▸ **To do**:
Transcribe the entries verbatim, covering everything from the line containing "You are a computer-use agent. 665x367 pixels." down to the line containing "click(x=645, y=93)", with both of those lines included. Leave the pictures out of your answer.

▸ **Entries supplied**:
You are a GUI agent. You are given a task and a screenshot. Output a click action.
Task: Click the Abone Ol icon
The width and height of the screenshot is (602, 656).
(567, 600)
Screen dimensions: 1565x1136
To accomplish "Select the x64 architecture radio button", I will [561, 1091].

...

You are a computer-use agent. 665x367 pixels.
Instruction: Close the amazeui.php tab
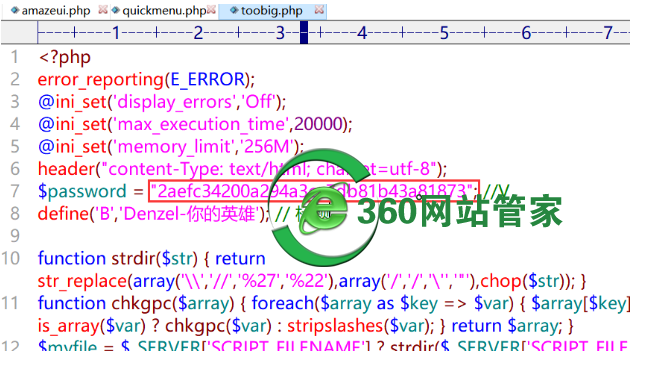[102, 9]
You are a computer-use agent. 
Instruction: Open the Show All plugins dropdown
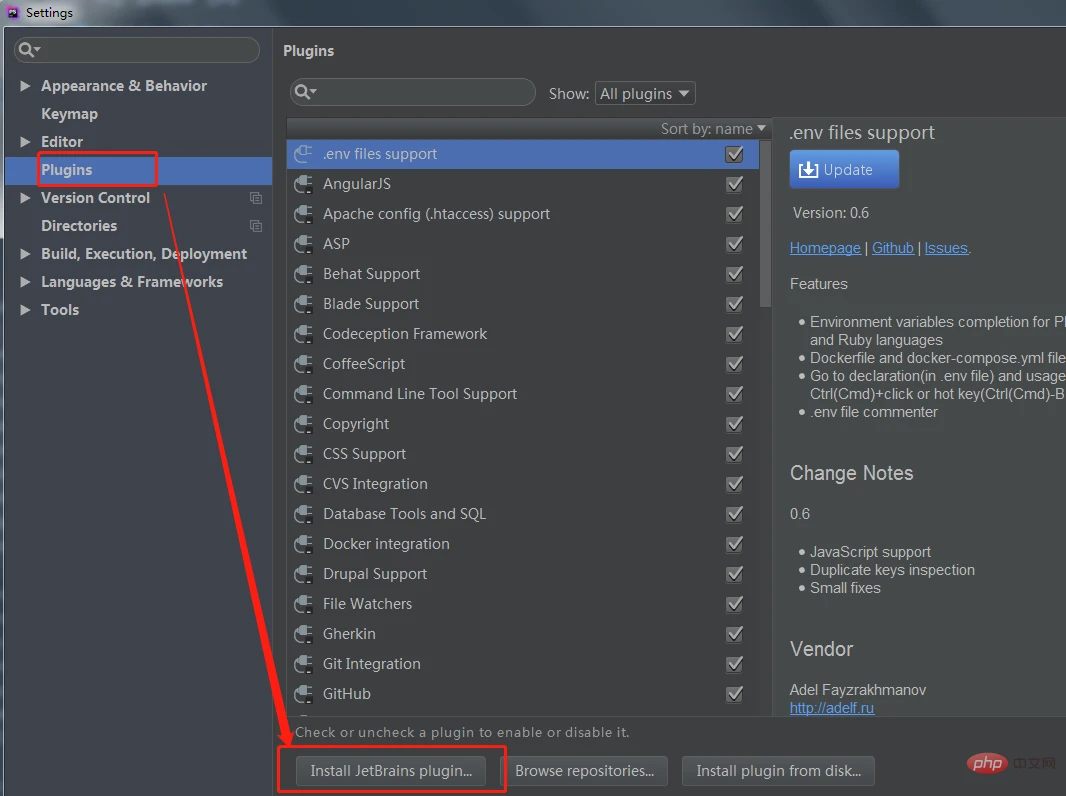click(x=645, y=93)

==

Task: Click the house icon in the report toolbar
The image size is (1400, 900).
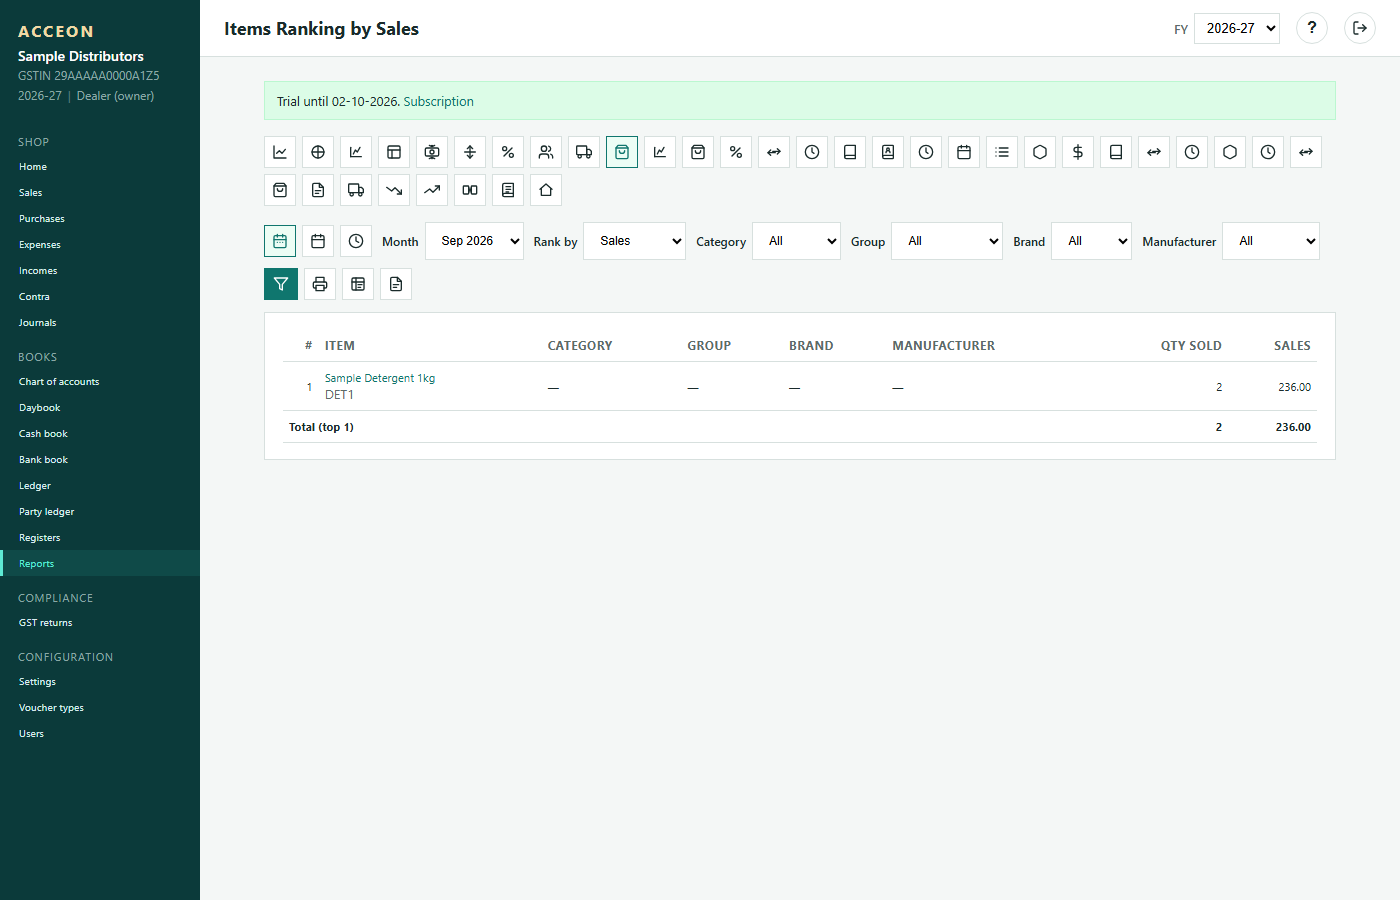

▸ **Written answer**:
You are a computer-use agent. 665x367 pixels.
Instruction: Close the amazeui.php tab
[102, 9]
You are a computer-use agent. 
Instruction: Open the Show All plugins dropdown
click(x=645, y=93)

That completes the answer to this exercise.